Virage : Lorsqu’on prend des résolutions du Nouvel An, on souhaite atteindre un objectif. Par exemple, vivre sans fumer. Conséquemment, on souhaite aussi, sinon plus, éviter la rechute. Selon vous, la peur de l’échec est-elle une source de motivation efficace ?
J. F. : D’un point de vue technique, je vois la peur de l’échec comme étant la peur du jugement. Ce qui est effrayant, c’est le regard des autres. Je veux éviter qu’on me voie échouer lorsque les efforts investis ne mènent pas au résultat escompté. Comme c’est extrinsèque, ce n’est pas une motivation de qualité. En ce sens, cette crainte peut jouer en notre défaveur.
En même temps, il est impossible de vivre une vie sans échec. Nos réactions à ces revers peuvent être saines ou malsaines. La peur absolue de l’échec, qui fait qu’on va tout faire pour essayer d’éviter de se planter, selon moi, ça joue en notre défaveur. C’est comme se dire : « Ne pense pas à un ours polaire, ne pense pas à un ours polaire… » La première chose qui va nous venir en tête ? Un ours polaire. Ainsi, l’échec devient le couperet qui tombe. Dans cet état d’esprit, l’estime de soi s’effondre. Ça, c’est une réaction malsaine.
Une réaction saine, c’est se dire que ça fait partie de la vie et qu’on peut apprendre de ça.
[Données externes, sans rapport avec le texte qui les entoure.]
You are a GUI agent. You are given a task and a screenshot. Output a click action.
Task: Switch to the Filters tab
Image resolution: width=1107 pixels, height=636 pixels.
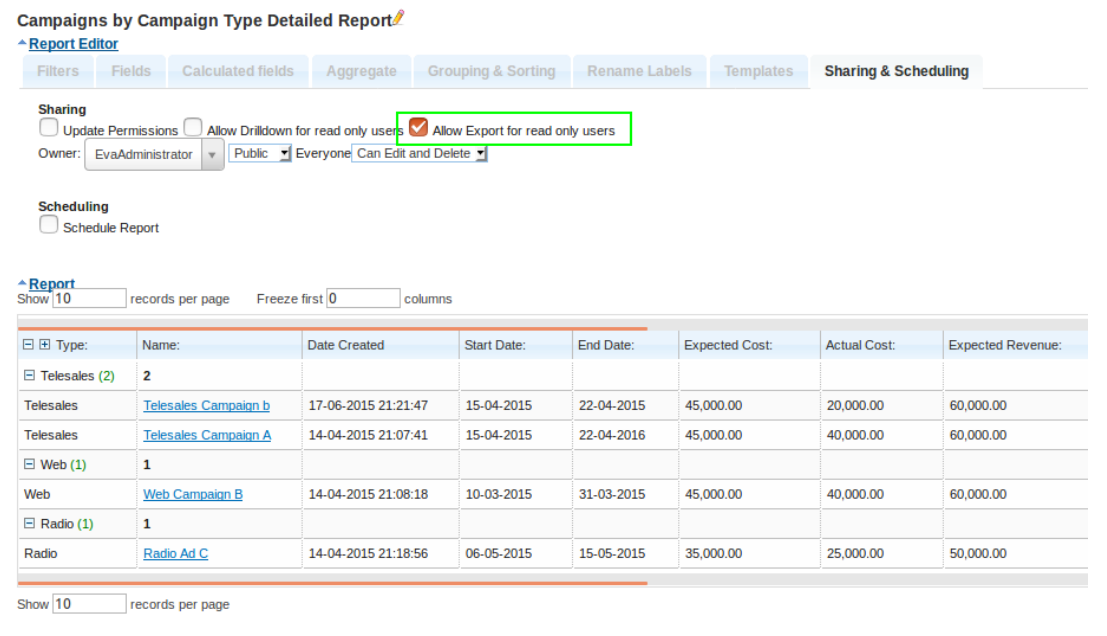pyautogui.click(x=58, y=72)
Le fait de se désengager rapidement d’un échec pour se réengager dans l’action, ça, ça va être un prédicteur du maintien du changement comportemental. Si je suis dans un état d’esprit de croissance, je vais pouvoir progresser.
Jacques Forest, professeur au département d’organisation et ressources humaines de l’École des sciences de la gestion de l’UQAM, présentera la conférence Être motivé et le rester le 24 janvier, à 18 h, à l’amphithéâtre du pavillon Sherbrooke de l’UQAM.